§ WHAT THE EXERCISE ASKS: Look through the entries below, please, and copy every line with the word "agent".

§ SOURCE MATERIAL:
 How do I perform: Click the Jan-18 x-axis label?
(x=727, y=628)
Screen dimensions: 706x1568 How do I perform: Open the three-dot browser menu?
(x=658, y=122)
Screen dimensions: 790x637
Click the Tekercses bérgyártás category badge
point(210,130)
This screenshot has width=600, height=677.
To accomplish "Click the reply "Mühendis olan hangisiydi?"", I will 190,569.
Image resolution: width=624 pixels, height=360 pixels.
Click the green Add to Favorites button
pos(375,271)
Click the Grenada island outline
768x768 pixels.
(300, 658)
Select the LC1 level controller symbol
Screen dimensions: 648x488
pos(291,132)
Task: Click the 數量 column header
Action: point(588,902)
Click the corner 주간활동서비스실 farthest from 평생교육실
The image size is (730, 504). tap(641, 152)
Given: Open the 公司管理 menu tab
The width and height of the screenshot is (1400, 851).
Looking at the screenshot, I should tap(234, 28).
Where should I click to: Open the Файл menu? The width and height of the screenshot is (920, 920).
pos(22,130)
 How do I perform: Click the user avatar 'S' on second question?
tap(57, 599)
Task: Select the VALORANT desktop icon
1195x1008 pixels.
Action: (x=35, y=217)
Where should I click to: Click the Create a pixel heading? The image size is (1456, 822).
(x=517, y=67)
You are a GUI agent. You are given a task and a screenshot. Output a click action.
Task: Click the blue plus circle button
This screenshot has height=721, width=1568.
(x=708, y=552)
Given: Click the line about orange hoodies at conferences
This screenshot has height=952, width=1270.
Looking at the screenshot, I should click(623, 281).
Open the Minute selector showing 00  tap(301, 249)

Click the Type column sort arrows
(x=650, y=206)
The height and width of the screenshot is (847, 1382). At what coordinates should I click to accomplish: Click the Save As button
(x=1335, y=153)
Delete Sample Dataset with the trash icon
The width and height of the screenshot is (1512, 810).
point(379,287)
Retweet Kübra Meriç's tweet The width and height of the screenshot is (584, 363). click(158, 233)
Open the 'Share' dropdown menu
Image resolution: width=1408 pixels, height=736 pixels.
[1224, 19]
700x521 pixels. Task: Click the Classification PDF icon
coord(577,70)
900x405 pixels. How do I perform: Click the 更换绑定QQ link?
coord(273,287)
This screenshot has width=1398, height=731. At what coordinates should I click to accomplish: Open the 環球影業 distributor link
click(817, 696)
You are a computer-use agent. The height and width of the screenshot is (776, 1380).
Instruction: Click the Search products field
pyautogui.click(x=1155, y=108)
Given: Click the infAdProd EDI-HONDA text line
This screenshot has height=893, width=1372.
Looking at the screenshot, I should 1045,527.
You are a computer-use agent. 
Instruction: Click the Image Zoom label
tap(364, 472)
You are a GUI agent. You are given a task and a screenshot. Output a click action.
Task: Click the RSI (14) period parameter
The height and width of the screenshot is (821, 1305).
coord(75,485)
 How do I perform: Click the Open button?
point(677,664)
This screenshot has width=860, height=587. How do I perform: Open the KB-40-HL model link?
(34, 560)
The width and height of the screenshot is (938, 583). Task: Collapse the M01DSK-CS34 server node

§ RESPONSE BELOW:
You are a GUI agent. You are given a task and a screenshot. Output a click action.
You are a computer-use agent. The height and width of the screenshot is (776, 1380).
You are a computer-use agent. 
You are a GUI agent. You are given a task and a screenshot. Output a click action.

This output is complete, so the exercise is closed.